Change is Accelerating
The first online real estate listings were posted by realtor.com5 in 1995. Since then, and particularly after social media platforms such as Facebook appeared in the mid-2000s, the industry has witnessed a sea-change in the ways potential home buyers seek out listed properties. The National Association of Realtors (NAR) tells us that four decades ago, long before the advent of our highly inter-connected digital world, people commonly searched newspaper ads and relied on the recommendations of friends when searching for a home. Today, 44% of buyers look online for properties first. According6 to the 2018 NAR Home Buyer and Seller Generational Trends Report, in today’s digital age, a typical buyer uses a mobile device to search for properties online first, looks at websites with photos, home listings, and information about the home buying process, and only then contacts a real estate agent and arranges visits to the shortlisted properties over a number of weeks before purchase.
Track the Millennials
According to the NAR, Millennials make up the largest group of first-time home buyers at 65%, followed by Generation X at 24%. The NAR notes that 99% of Millennials searched for listings online, compared with 90% of Boomers. 58% of Millennials and 46% of Generation X found their home via mobile devices. To capture a greater share of this market, realtors are increasingly turning to virtual reality applications to provide life-like 3D tours of listed properties. This allows potential buyers to experience the scope and scale of everything from the showers in the bathrooms to the size of the windows in the living rooms to the view from the back patio.

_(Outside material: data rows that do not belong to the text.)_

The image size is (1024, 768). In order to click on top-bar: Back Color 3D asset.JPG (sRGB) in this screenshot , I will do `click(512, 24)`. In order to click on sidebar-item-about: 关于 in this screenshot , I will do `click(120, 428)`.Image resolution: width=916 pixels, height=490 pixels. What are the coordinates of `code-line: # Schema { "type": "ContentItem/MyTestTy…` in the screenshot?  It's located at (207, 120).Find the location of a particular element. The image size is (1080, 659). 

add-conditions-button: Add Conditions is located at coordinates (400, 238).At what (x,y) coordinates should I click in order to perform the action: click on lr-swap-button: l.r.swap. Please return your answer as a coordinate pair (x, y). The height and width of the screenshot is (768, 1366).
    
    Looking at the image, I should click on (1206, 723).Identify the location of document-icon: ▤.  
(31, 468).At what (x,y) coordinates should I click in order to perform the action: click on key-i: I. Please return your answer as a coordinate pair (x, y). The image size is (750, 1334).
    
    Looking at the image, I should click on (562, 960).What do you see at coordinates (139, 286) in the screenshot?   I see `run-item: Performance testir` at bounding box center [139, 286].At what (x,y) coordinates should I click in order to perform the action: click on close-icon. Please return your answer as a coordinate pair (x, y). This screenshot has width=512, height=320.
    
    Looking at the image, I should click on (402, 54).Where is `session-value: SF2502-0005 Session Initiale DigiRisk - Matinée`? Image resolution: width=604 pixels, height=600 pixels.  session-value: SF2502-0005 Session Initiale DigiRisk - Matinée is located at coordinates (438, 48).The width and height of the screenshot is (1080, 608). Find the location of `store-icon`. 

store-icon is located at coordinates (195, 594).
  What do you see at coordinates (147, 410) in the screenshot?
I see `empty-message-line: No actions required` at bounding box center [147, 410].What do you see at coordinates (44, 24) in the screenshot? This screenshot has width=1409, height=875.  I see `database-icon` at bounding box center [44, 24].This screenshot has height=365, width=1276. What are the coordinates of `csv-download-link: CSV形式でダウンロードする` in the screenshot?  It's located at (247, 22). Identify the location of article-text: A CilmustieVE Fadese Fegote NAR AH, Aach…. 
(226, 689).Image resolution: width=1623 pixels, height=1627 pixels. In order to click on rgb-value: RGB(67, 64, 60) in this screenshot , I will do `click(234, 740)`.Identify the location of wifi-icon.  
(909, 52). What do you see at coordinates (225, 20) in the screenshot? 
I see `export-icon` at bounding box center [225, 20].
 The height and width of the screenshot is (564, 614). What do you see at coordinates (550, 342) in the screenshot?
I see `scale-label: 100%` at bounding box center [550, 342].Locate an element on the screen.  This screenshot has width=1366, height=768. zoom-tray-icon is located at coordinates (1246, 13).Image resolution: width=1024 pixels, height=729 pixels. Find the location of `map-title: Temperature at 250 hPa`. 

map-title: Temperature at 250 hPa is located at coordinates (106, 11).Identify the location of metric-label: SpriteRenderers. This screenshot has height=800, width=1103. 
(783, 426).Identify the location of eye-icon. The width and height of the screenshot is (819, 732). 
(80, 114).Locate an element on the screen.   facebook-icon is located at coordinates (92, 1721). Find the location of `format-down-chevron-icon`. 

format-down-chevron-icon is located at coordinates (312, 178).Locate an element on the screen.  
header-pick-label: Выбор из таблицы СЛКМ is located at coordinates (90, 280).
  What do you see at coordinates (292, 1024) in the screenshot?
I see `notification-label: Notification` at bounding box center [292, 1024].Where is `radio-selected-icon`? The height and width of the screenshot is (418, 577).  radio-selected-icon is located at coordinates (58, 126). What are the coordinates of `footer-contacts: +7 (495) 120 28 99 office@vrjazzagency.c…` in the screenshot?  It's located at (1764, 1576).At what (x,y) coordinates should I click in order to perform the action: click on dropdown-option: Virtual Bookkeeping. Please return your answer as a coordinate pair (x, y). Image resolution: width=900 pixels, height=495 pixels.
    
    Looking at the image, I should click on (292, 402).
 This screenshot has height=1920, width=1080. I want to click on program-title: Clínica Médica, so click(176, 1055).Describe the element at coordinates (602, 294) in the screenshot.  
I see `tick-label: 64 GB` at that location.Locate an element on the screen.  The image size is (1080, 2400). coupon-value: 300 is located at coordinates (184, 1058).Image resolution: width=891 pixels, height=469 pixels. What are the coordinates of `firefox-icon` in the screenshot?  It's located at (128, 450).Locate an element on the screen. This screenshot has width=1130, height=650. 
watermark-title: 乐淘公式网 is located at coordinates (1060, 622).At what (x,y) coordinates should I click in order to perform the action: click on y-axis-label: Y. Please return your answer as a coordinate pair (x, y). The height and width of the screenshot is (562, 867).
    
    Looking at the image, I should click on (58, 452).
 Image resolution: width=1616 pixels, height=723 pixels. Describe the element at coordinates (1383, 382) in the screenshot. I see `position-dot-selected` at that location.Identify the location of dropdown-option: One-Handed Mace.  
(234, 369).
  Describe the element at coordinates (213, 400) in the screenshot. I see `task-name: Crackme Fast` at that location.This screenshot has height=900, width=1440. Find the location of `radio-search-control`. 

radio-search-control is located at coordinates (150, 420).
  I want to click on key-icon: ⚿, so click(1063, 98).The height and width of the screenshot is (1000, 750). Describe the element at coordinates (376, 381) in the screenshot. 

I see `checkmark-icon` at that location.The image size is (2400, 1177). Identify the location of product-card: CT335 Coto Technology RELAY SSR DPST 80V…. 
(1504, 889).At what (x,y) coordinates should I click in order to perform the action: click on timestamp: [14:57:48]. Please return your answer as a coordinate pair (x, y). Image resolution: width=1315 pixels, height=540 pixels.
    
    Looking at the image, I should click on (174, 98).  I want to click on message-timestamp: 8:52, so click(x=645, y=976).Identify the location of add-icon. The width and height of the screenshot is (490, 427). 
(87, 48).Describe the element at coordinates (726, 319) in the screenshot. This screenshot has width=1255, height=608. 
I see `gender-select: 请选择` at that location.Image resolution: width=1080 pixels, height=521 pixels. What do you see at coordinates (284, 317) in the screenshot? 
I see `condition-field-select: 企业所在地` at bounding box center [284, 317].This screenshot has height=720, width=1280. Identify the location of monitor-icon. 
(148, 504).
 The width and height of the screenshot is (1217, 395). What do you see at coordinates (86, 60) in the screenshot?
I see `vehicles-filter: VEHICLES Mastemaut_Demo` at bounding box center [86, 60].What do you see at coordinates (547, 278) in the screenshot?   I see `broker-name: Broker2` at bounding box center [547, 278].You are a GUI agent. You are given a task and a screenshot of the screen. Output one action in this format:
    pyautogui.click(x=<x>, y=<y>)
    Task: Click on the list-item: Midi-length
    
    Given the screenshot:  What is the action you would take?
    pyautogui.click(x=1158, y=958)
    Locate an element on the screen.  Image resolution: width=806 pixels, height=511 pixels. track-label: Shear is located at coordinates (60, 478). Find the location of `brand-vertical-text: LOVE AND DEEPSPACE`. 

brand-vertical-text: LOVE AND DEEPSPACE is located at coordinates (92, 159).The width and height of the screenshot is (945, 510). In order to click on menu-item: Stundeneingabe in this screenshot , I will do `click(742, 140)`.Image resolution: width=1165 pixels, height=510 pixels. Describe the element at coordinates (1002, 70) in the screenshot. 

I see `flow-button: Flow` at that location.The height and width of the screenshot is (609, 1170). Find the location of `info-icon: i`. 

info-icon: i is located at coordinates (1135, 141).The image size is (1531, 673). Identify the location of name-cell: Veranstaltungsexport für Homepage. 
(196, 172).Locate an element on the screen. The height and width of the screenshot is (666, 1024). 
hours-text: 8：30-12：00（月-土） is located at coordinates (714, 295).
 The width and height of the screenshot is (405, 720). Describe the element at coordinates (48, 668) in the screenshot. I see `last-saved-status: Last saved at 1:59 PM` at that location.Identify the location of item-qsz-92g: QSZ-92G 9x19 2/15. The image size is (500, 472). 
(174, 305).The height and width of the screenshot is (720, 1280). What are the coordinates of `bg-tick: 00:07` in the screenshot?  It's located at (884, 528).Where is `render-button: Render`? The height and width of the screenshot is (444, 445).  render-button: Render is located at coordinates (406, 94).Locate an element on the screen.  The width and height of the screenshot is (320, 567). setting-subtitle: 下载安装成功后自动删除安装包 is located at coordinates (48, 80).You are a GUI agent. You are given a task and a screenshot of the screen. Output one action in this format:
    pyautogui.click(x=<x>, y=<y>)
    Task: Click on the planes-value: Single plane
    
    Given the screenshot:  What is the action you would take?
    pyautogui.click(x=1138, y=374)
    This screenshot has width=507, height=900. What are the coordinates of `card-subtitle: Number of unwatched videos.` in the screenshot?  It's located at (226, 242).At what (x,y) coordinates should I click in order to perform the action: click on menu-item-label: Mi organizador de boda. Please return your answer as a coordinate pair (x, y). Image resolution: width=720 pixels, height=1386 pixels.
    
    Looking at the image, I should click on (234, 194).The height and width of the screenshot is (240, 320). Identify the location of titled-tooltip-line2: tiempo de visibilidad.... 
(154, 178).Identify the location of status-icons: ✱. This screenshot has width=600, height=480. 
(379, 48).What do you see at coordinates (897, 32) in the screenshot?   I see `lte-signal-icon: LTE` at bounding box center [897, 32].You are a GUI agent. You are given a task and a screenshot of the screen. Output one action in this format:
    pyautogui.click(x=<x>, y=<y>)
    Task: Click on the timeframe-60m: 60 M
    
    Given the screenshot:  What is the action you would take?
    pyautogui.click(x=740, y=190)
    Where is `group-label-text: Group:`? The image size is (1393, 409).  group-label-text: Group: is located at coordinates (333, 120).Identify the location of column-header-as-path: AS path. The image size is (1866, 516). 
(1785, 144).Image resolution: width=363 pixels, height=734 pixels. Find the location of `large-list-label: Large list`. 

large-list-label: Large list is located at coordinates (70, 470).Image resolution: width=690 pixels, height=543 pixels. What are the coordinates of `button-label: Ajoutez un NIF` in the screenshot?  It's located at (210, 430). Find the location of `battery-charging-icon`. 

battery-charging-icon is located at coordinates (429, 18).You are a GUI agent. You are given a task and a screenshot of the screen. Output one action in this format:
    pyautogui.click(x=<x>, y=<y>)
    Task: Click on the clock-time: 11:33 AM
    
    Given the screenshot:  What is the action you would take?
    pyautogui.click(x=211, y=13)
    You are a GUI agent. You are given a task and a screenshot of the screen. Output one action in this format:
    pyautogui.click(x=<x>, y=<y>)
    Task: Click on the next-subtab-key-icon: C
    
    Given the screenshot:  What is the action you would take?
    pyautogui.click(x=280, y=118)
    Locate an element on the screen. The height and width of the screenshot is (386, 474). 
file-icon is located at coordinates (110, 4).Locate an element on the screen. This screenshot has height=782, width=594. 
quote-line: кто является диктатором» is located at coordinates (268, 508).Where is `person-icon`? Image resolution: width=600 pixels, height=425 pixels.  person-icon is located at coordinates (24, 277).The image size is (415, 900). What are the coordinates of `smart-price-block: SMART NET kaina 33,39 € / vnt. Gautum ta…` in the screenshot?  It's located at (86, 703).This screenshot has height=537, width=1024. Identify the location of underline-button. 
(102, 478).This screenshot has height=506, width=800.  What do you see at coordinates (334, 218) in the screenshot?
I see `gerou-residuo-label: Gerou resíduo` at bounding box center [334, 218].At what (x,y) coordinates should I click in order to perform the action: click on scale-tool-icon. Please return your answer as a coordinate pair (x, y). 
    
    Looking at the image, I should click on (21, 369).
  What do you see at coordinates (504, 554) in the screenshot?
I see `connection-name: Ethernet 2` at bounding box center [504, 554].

The Personal Touch Remains Key
While all these point to an exciting, digitized, and automated future for many aspects of the industry, some worry not only about the costs of maintaining a technological edge, but about the effect it may have on the business of serving clients. Of course, social networking is helpful, but it should not be used to replace traditional networking7, as there is tremendous value in building personal relationships through face-to-face conversation. Securing value within all this digitized data will be an ongoing challenge. That said, these new technologies are opening the door to exciting new opportunities within the real estate industry. The key, then, is how to harness their potential for the benefit of both your business and your clients.